WHAT THIS TASK INVOLVES = What you give back must match the data exactly, minus the pictures.

EXERCISE INPUTS =
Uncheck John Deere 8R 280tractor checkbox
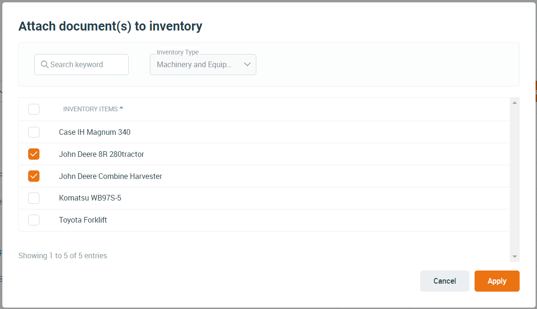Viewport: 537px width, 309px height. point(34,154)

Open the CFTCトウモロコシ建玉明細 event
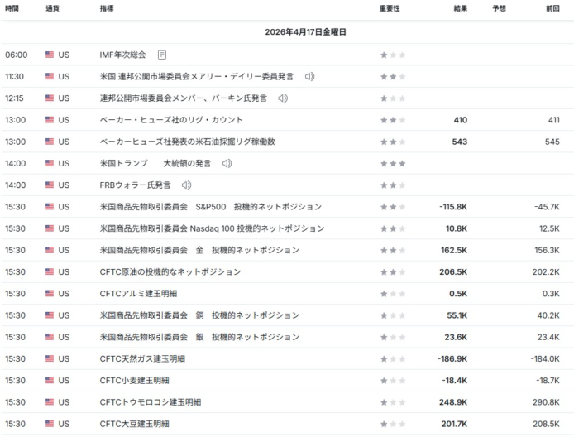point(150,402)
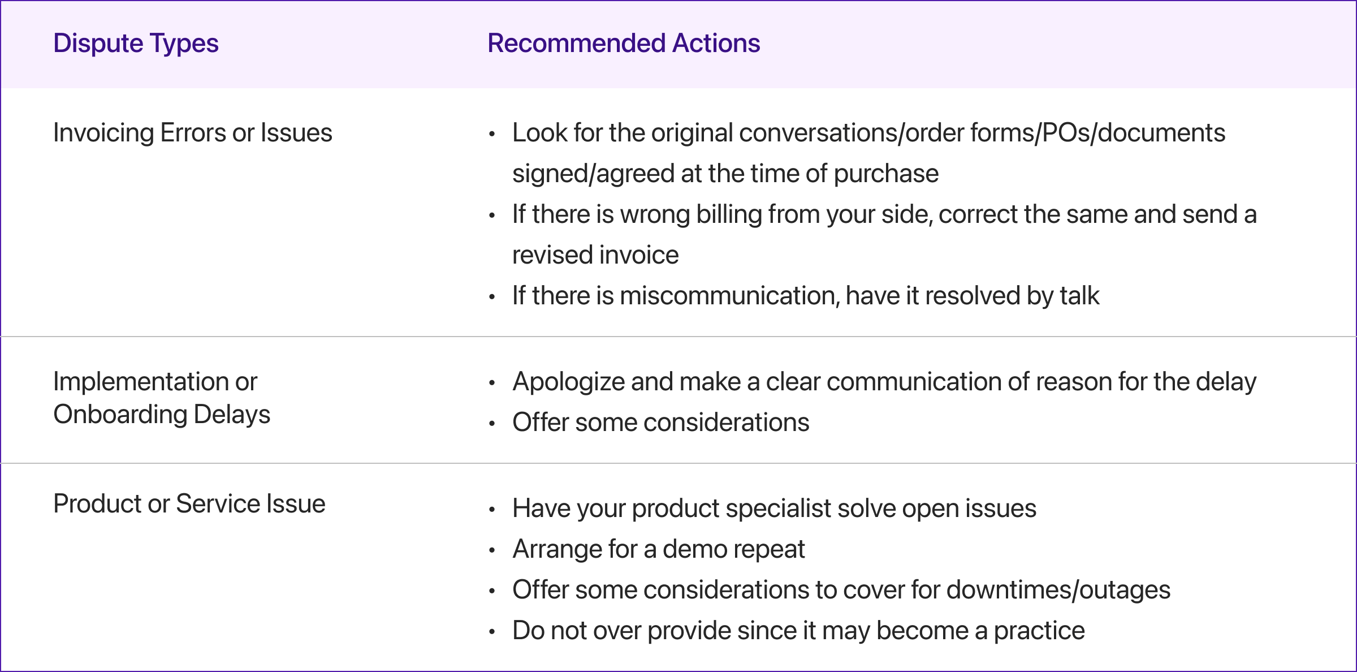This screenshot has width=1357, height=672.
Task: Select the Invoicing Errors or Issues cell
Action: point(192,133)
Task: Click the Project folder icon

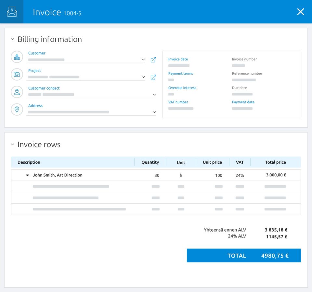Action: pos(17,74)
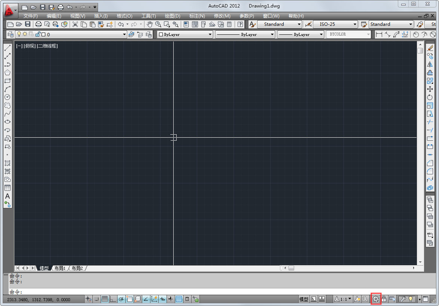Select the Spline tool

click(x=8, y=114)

RESPONSE TO THIS EXERCISE =
Uncheck John Deere 8R 280tractor checkbox
Viewport: 537px width, 309px height. point(34,154)

Open the CFTCトウモロコシ建玉明細 event
point(150,402)
This screenshot has width=1357, height=672.
Task: Select the Invoicing Errors or Issues cell
Action: point(192,133)
Task: Click the Project folder icon

Action: pos(17,74)
Select the Spline tool

click(x=8, y=114)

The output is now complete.